LAWS(KAR)-1995-10-44

RAGHAVENDRA GUPTA Vs. N. NARASIMHAN AND ORS.

Decided On October 31, 1995
Raghavendra Gupta Appellant
V/S
N. Narasimhan And Ors. Respondents

JUDGEMENT

(1.) This is a Revision under Sec. 115 of the Code of Civil Procedure from the Judgment and order dated 21.9.94 delivered by Sri. Desigowda, IX Additional City Civil Judge, Bangalore on 1.A.I. moved under Order 32, Rule 15 of the Code of Civil Procedure for appointment of the next friend or Guardian of Defendant No. 1 Sri. N. Subbarathnam to defend the legal proceedings in Original suit No. 5756/91 allowing the application of the plaintiffs and appointing Sri. V.R. Radhakrishna S/o Raghavendra Rao as Next Friend and Guardian of Defendant No. 1 to prosecute the above proceedings until further orders.

(2.) Before proceed, I may mention that in the body of the order, it appears there is some mistake. The name of Sri. Raghavendra Rao has been shown as person sought to be appointed as Guardian, but that mistake has been later on corrected only in the operative part of the order mentioning the name of correct person as V.R. Radhakrishna.

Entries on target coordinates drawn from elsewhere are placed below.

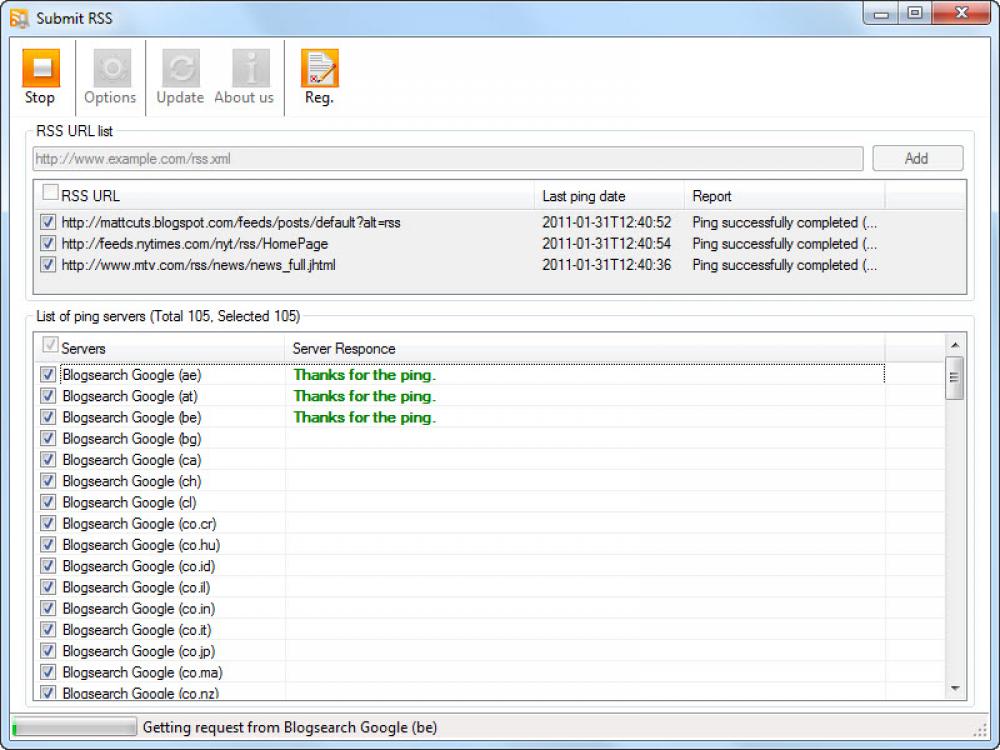Open the Options toolbar icon
1000x750 pixels.
pyautogui.click(x=110, y=75)
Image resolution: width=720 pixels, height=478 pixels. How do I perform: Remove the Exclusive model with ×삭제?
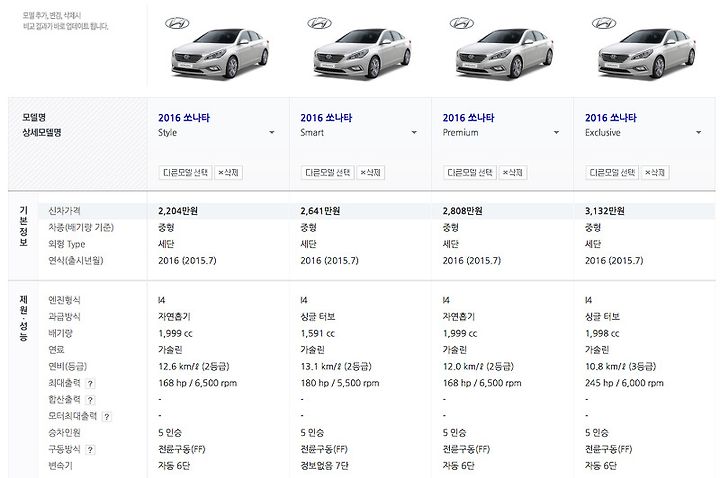[x=655, y=173]
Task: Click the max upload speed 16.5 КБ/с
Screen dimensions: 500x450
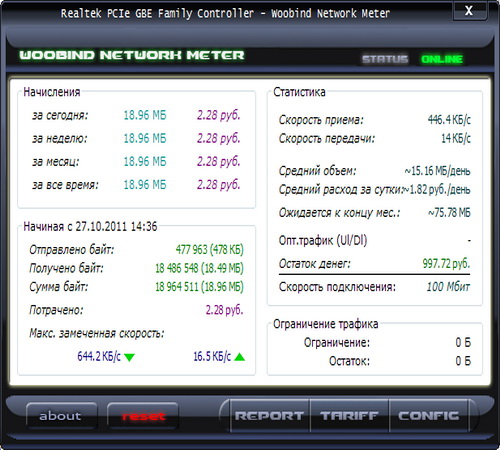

(3.) Sri. H. Billappa, the learned Counsel for the Revisionist one of the defendants in the suit, contended before me that the order of appointment of Next friend or guardian of Defendant No. 1 (who is major) suffers from jurisdictional error as the same has not been passed after due compliance with the requirement of law under Order 32 Rule 15 of the Code. The learned Counsel submitted that no enquiry as contemplated under Order 32 Rule 15 has been conducted in that case and as such the order appointing the Guardian or the Next Friend to the major defendant No. 1 is illegal and without jurisdiction. The learned Counsel invited my attention to certain portions of the order itself. He further submitted that the Court had relied on certain certificates produced by the two Doctors and produced by the plaintiffs, which relate to 1984 and 1988. Those Doctors have not been examined. He further submitted the enquiry has to be conducted with regard to the question whether the defendant No. 1 at the time of institution of suit or at the time when the application was moved was of unsound mind or not. The learned Counsel contended that the application in the present case has been moved in 1991 and order allowing the same was passed in 1994. He submitted those certificates could not be relied to determine the question of unsoundness of mind or to decide the question of incapability of the defendant- to prosecute the defence on the basis of those certificates particularly when the Doctors had not been examined and defendants had no opportunity to prosecute or say. The learned Counsel further submitted that appointing a Guardian to defend the proceedings of the suit on behalf of a person who really is not a person of unsound mind nor ever adjudged as unsound mind is nothing but depriving his right to prosecute and defend his own case. The learned Counsel submitted as such, the order deserves to be set aside to it suffers from illegality on the part of court, in exercise of its jurisdiction.